Model column 3 examines the barrier of old age, with the tenant age being significant and positive, again consistent with the nature of the barrier in the narratives. Here, none of the policy variables showed statistical significance. Although several variables strongly correlate with each of the main barriers, the observable variables explain only a small portion of the total variance.

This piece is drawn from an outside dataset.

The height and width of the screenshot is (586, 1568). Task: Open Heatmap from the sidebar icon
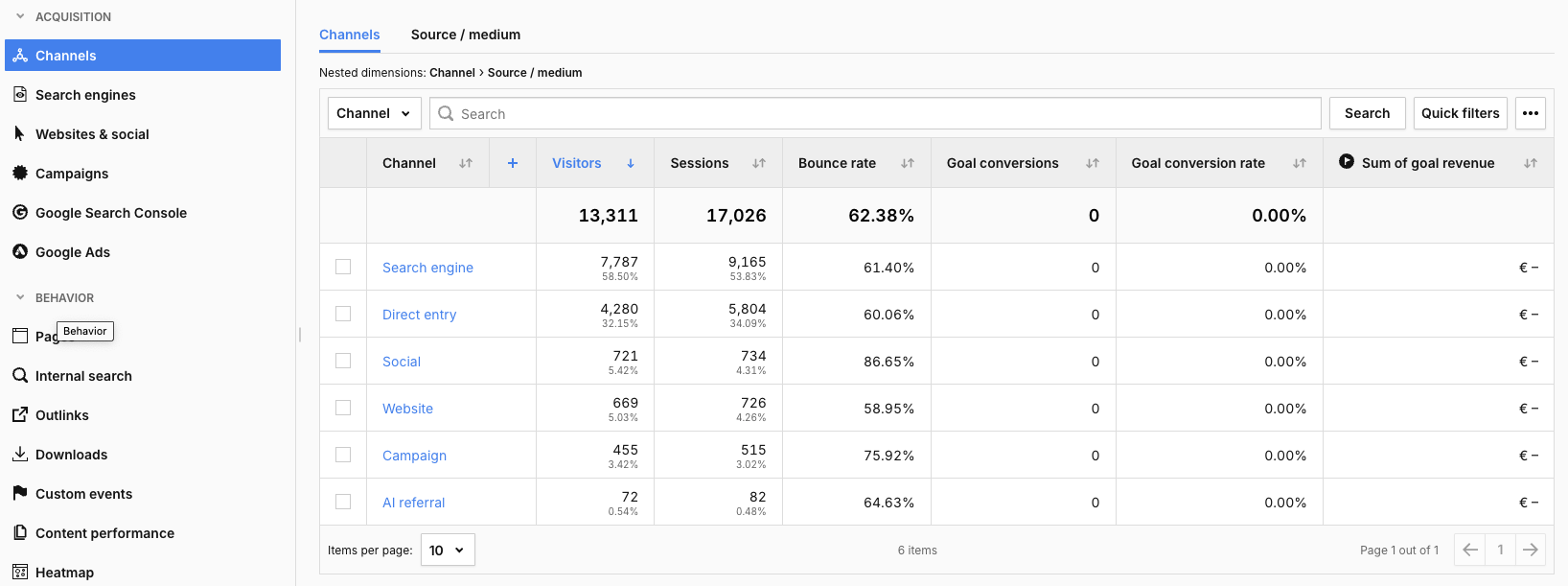point(20,573)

The lack of statistically significant characteristics shows the difficulty of policy targeting for policymakers. Results suggest some heterogeneity in policy use; however, no particular policy preference is associated with any barrier, suggesting that policy preferences follow a uniform distribution over the different barriers.

Next, we analyse the heterogeneity within the takers. Table 6 shows four linear probability models, one for each major determinant of retrofitting.

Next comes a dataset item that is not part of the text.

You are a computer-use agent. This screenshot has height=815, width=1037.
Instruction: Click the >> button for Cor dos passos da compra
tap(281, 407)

Table 6 Linear probability model on the major determinants

Model column 1 shows the result for the determinant of replacement of existing parts (that is, obsolescence). Tenant age is significantly and negatively correlated with this determinant, possibly due to the shorter time that older tenants expect to live in their homes. As expected, building age positively correlates with this determinant, as older buildings are more likely to need repairs than newer ones. Respondents who renovated to replace broken parts were less likely to know about available subsidies. In addition, the replacement determinant is associated with a policy preference for market-oriented and non-market-oriented policies; however, these respondents have no preference for behavioural policies.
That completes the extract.